[What is being asked]: Copy the data verbatim from the line with "Given: Click the quantity field showing 1" up to and including the line with "Looking at the screenshot, I should 826,385.".

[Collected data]
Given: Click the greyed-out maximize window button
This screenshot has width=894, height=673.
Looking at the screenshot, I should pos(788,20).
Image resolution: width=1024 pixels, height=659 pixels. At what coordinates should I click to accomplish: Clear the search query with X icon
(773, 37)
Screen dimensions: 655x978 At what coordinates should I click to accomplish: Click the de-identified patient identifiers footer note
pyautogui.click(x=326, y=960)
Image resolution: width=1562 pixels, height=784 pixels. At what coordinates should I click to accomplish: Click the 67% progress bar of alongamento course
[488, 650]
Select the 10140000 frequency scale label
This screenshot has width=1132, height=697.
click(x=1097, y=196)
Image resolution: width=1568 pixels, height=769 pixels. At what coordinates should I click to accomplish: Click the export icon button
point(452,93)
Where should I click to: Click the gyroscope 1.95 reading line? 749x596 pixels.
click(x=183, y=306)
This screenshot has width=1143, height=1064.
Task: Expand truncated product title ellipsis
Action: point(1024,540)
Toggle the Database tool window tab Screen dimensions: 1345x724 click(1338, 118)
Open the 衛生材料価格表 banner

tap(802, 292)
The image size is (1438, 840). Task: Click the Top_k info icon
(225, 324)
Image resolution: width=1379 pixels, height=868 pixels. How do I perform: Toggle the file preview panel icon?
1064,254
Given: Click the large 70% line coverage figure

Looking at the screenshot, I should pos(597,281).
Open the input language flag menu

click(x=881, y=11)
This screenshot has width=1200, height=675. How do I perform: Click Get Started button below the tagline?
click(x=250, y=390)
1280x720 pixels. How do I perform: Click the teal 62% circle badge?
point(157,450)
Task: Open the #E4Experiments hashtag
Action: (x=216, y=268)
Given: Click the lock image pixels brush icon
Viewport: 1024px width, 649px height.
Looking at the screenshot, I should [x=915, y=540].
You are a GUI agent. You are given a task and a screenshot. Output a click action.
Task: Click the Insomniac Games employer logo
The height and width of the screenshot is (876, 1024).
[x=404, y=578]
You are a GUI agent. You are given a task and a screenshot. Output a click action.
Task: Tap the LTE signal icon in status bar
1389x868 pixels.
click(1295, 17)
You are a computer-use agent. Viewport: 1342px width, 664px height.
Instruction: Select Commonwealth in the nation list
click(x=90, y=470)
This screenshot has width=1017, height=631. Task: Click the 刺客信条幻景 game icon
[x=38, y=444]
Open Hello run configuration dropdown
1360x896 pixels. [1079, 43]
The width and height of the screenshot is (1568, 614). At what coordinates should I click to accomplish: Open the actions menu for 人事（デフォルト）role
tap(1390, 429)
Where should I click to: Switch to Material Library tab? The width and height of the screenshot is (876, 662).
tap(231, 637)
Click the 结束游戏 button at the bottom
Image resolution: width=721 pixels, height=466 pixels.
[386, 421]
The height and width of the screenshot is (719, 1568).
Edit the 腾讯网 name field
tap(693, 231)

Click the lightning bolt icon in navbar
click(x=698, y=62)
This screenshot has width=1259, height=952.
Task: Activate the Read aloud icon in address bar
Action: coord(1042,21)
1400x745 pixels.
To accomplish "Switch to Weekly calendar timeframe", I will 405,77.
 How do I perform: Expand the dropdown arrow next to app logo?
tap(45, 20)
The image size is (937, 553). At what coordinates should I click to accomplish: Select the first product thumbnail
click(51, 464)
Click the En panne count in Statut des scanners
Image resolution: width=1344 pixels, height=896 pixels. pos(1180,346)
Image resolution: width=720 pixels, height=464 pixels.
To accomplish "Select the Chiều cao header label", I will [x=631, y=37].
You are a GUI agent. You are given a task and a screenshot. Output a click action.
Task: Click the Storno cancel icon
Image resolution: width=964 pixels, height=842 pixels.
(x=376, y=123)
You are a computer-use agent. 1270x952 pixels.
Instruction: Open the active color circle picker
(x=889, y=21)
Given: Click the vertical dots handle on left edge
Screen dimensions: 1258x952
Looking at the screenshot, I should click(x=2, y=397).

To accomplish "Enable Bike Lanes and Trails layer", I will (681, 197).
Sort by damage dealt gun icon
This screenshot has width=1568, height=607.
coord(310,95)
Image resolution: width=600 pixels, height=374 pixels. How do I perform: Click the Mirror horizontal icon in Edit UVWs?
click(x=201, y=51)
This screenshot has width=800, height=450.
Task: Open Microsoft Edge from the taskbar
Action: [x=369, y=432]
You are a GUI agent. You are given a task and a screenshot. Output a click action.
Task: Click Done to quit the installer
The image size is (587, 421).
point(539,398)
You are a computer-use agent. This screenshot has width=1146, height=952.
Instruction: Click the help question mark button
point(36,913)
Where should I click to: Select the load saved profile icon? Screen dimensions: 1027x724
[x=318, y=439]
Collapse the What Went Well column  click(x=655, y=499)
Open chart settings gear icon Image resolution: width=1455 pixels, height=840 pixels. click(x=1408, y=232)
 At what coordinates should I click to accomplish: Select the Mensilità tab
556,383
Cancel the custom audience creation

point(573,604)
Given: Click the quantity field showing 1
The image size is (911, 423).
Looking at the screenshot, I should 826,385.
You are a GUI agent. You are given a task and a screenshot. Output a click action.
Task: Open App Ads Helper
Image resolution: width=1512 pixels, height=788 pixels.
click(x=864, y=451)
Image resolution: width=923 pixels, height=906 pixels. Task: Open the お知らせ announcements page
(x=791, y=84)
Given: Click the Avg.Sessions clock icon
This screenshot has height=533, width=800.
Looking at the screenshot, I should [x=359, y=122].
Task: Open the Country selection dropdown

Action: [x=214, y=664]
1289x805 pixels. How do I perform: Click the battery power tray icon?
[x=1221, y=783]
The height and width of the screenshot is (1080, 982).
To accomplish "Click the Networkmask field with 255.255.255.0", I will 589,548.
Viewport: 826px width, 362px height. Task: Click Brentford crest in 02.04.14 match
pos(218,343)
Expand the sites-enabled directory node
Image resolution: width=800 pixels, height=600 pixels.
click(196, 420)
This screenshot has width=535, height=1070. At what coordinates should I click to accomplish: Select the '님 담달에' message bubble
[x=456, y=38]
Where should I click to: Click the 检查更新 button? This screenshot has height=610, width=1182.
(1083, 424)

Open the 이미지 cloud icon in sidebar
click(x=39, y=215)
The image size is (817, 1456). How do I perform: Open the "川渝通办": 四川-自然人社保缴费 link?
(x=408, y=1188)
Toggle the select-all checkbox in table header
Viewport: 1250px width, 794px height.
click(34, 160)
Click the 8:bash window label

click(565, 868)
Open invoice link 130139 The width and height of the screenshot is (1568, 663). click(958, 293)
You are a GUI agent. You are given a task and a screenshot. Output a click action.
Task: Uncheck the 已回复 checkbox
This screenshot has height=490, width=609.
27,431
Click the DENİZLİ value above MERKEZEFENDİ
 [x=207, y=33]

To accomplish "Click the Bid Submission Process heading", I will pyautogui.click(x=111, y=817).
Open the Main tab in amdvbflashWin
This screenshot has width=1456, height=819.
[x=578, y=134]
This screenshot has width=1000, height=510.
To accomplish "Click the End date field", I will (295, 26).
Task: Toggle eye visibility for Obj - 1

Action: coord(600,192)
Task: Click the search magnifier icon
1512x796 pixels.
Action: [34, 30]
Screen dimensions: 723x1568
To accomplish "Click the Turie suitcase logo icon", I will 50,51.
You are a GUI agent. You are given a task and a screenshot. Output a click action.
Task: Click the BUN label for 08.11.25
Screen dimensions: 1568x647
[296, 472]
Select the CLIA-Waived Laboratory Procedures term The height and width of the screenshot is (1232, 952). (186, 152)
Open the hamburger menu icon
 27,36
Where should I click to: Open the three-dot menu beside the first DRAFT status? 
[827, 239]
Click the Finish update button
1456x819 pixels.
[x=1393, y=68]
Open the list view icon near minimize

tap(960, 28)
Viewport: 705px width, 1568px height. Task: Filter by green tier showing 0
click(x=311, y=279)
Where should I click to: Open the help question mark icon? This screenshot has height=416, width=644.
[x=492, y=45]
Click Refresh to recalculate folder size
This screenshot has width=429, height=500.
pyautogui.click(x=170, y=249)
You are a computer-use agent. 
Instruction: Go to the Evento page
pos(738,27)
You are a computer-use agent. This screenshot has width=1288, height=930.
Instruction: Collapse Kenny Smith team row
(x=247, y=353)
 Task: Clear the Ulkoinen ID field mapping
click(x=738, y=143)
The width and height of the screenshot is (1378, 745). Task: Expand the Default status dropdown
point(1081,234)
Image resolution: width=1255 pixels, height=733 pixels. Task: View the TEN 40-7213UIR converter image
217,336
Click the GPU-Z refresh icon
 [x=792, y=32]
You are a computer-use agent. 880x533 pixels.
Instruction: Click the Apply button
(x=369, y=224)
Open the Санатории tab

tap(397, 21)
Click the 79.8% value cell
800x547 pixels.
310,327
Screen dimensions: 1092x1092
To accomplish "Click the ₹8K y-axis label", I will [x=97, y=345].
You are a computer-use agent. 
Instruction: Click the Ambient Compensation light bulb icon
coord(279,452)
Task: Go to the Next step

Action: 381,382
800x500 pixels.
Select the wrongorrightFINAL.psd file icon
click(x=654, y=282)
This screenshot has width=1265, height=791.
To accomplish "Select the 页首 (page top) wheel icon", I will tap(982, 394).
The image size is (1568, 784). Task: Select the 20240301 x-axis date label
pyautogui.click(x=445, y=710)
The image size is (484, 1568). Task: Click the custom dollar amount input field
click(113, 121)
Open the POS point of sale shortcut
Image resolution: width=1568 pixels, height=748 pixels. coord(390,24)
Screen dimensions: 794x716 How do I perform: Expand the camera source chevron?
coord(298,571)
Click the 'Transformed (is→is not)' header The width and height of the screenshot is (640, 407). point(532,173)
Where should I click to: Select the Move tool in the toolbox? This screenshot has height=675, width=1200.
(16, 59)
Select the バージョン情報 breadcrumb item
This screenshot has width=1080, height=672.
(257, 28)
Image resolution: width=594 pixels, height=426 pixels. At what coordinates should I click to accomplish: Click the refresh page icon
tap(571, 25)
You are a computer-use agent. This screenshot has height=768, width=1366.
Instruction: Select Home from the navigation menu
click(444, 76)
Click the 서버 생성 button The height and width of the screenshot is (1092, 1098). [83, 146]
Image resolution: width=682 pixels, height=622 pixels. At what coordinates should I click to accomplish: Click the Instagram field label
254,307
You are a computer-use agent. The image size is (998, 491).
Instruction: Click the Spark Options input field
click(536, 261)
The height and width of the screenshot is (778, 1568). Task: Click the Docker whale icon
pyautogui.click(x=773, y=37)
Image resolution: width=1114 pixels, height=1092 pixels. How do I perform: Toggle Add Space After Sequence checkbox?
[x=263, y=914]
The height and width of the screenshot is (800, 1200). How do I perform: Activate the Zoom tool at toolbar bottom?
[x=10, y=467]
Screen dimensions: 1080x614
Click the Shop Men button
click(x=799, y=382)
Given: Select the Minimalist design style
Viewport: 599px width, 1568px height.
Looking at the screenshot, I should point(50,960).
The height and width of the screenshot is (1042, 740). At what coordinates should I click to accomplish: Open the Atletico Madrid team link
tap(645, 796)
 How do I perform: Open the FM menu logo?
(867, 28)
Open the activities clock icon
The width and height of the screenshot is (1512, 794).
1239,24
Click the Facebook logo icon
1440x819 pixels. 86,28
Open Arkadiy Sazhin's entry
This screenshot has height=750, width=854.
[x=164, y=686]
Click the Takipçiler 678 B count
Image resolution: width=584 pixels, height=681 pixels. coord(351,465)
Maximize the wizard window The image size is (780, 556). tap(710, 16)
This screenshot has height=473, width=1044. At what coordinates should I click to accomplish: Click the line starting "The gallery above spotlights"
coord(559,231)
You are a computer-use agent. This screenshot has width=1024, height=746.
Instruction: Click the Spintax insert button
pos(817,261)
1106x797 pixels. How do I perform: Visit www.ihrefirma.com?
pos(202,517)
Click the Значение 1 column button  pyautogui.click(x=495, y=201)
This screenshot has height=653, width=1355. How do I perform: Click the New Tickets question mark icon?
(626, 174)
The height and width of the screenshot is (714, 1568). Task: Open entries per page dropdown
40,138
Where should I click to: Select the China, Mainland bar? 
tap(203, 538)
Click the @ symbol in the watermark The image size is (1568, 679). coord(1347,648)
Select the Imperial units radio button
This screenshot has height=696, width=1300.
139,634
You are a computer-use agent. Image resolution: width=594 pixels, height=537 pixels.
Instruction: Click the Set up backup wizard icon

[Reply to the task]:
Given: Click the quantity field showing 1
The image size is (911, 423).
Looking at the screenshot, I should 826,385.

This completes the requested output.